### Aim:
Copy every row below without changing a single character.

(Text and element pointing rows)
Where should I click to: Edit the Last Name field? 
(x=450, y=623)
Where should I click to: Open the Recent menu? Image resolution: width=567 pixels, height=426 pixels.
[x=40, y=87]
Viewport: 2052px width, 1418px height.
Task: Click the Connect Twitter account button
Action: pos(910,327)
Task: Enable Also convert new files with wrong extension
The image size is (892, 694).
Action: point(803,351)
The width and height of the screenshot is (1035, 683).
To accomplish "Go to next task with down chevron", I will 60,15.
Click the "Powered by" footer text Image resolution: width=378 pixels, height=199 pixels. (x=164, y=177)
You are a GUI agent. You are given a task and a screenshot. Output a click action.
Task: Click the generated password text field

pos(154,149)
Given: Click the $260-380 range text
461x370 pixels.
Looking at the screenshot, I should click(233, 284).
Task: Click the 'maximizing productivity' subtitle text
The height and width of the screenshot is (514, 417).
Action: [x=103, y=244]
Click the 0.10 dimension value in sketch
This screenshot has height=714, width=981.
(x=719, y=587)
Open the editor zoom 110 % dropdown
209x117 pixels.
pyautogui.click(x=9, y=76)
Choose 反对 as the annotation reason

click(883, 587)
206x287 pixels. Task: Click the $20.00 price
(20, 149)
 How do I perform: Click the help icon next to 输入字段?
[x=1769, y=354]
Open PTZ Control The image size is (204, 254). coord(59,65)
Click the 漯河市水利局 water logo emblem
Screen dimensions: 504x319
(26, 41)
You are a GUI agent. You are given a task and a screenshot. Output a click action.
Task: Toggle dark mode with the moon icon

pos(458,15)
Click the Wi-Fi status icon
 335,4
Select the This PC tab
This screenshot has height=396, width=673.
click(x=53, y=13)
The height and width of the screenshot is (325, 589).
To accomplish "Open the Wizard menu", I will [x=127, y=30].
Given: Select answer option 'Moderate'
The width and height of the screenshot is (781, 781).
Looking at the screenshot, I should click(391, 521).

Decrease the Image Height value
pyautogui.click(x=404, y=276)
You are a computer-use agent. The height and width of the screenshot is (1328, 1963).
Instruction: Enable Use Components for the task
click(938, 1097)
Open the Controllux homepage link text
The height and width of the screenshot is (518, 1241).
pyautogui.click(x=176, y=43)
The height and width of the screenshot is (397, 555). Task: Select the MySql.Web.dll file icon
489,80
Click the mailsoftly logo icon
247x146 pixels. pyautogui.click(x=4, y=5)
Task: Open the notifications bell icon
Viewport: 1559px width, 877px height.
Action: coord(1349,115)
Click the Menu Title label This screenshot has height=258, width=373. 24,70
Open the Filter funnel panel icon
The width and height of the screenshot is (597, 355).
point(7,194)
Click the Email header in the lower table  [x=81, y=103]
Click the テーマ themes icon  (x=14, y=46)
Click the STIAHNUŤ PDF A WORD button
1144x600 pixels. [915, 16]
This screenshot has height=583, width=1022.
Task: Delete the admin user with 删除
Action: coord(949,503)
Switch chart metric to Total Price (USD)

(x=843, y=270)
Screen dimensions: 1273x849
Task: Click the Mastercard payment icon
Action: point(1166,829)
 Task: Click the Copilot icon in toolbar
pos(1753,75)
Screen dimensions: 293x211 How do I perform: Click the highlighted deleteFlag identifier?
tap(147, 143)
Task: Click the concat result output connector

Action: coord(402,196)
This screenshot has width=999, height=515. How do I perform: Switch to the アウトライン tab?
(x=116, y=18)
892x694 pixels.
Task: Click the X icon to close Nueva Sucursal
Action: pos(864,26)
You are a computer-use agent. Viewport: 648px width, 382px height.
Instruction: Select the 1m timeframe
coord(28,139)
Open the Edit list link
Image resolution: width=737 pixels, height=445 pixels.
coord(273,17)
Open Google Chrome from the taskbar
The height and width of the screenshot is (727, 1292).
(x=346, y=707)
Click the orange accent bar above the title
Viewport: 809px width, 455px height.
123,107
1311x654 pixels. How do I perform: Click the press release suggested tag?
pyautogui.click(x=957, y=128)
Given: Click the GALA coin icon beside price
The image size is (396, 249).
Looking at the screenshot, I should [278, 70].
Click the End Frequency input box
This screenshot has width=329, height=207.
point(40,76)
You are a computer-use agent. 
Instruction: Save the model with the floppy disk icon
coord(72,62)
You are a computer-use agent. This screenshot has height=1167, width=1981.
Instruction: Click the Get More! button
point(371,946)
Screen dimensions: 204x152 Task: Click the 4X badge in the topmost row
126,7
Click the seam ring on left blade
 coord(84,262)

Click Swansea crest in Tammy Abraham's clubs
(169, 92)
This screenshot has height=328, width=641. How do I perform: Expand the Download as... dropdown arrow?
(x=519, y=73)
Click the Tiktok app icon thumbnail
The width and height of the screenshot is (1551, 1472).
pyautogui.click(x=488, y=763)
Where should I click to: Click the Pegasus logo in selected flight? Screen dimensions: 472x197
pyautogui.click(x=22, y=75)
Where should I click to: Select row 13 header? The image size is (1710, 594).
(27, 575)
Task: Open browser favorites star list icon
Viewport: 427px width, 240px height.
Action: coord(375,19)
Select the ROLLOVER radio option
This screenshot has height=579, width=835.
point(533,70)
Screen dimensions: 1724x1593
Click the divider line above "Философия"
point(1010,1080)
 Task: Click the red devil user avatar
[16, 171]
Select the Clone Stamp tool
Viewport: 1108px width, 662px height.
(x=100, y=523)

### The result:
Where should I click to: Edit the Last Name field? 
(x=450, y=623)
Where should I click to: Open the Recent menu? Image resolution: width=567 pixels, height=426 pixels.
[x=40, y=87]
Viewport: 2052px width, 1418px height.
Task: Click the Connect Twitter account button
Action: pos(910,327)
Task: Enable Also convert new files with wrong extension
The image size is (892, 694).
Action: point(803,351)
The width and height of the screenshot is (1035, 683).
To accomplish "Go to next task with down chevron", I will 60,15.
Click the "Powered by" footer text Image resolution: width=378 pixels, height=199 pixels. (x=164, y=177)
You are a GUI agent. You are given a task and a screenshot. Output a click action.
Task: Click the generated password text field

pos(154,149)
Given: Click the $260-380 range text
461x370 pixels.
Looking at the screenshot, I should click(233, 284).
Task: Click the 'maximizing productivity' subtitle text
The height and width of the screenshot is (514, 417).
Action: [x=103, y=244]
Click the 0.10 dimension value in sketch
This screenshot has height=714, width=981.
(x=719, y=587)
Open the editor zoom 110 % dropdown
209x117 pixels.
pyautogui.click(x=9, y=76)
Choose 反对 as the annotation reason

click(883, 587)
206x287 pixels. Task: Click the $20.00 price
(20, 149)
 How do I perform: Click the help icon next to 输入字段?
[x=1769, y=354]
Open PTZ Control The image size is (204, 254). coord(59,65)
Click the 漯河市水利局 water logo emblem
Screen dimensions: 504x319
(26, 41)
You are a GUI agent. You are given a task and a screenshot. Output a click action.
Task: Toggle dark mode with the moon icon

pos(458,15)
Click the Wi-Fi status icon
 335,4
Select the This PC tab
This screenshot has height=396, width=673.
click(x=53, y=13)
The height and width of the screenshot is (325, 589).
To accomplish "Open the Wizard menu", I will [x=127, y=30].
Given: Select answer option 'Moderate'
The width and height of the screenshot is (781, 781).
Looking at the screenshot, I should click(391, 521).

Decrease the Image Height value
pyautogui.click(x=404, y=276)
You are a computer-use agent. The height and width of the screenshot is (1328, 1963).
Instruction: Enable Use Components for the task
click(938, 1097)
Open the Controllux homepage link text
The height and width of the screenshot is (518, 1241).
pyautogui.click(x=176, y=43)
The height and width of the screenshot is (397, 555). Task: Select the MySql.Web.dll file icon
489,80
Click the mailsoftly logo icon
247x146 pixels. pyautogui.click(x=4, y=5)
Task: Open the notifications bell icon
Viewport: 1559px width, 877px height.
Action: coord(1349,115)
Click the Menu Title label This screenshot has height=258, width=373. 24,70
Open the Filter funnel panel icon
The width and height of the screenshot is (597, 355).
point(7,194)
Click the Email header in the lower table  [x=81, y=103]
Click the テーマ themes icon  (x=14, y=46)
Click the STIAHNUŤ PDF A WORD button
1144x600 pixels. [915, 16]
This screenshot has height=583, width=1022.
Task: Delete the admin user with 删除
Action: coord(949,503)
Switch chart metric to Total Price (USD)

(x=843, y=270)
Screen dimensions: 1273x849
Task: Click the Mastercard payment icon
Action: point(1166,829)
 Task: Click the Copilot icon in toolbar
pos(1753,75)
Screen dimensions: 293x211 How do I perform: Click the highlighted deleteFlag identifier?
tap(147, 143)
Task: Click the concat result output connector

Action: coord(402,196)
This screenshot has width=999, height=515. How do I perform: Switch to the アウトライン tab?
(x=116, y=18)
892x694 pixels.
Task: Click the X icon to close Nueva Sucursal
Action: pos(864,26)
You are a computer-use agent. Viewport: 648px width, 382px height.
Instruction: Select the 1m timeframe
coord(28,139)
Open the Edit list link
Image resolution: width=737 pixels, height=445 pixels.
coord(273,17)
Open Google Chrome from the taskbar
The height and width of the screenshot is (727, 1292).
(x=346, y=707)
Click the orange accent bar above the title
Viewport: 809px width, 455px height.
123,107
1311x654 pixels. How do I perform: Click the press release suggested tag?
pyautogui.click(x=957, y=128)
Given: Click the GALA coin icon beside price
The image size is (396, 249).
Looking at the screenshot, I should [278, 70].
Click the End Frequency input box
This screenshot has width=329, height=207.
point(40,76)
You are a computer-use agent. 
Instruction: Save the model with the floppy disk icon
coord(72,62)
You are a computer-use agent. This screenshot has height=1167, width=1981.
Instruction: Click the Get More! button
point(371,946)
Screen dimensions: 204x152 Task: Click the 4X badge in the topmost row
126,7
Click the seam ring on left blade
 coord(84,262)

Click Swansea crest in Tammy Abraham's clubs
(169, 92)
This screenshot has height=328, width=641. How do I perform: Expand the Download as... dropdown arrow?
(x=519, y=73)
Click the Tiktok app icon thumbnail
The width and height of the screenshot is (1551, 1472).
pyautogui.click(x=488, y=763)
Where should I click to: Click the Pegasus logo in selected flight? Screen dimensions: 472x197
pyautogui.click(x=22, y=75)
Where should I click to: Select row 13 header? The image size is (1710, 594).
(27, 575)
Task: Open browser favorites star list icon
Viewport: 427px width, 240px height.
Action: coord(375,19)
Select the ROLLOVER radio option
This screenshot has height=579, width=835.
point(533,70)
Screen dimensions: 1724x1593
Click the divider line above "Философия"
point(1010,1080)
 Task: Click the red devil user avatar
[16, 171]
Select the Clone Stamp tool
Viewport: 1108px width, 662px height.
(x=100, y=523)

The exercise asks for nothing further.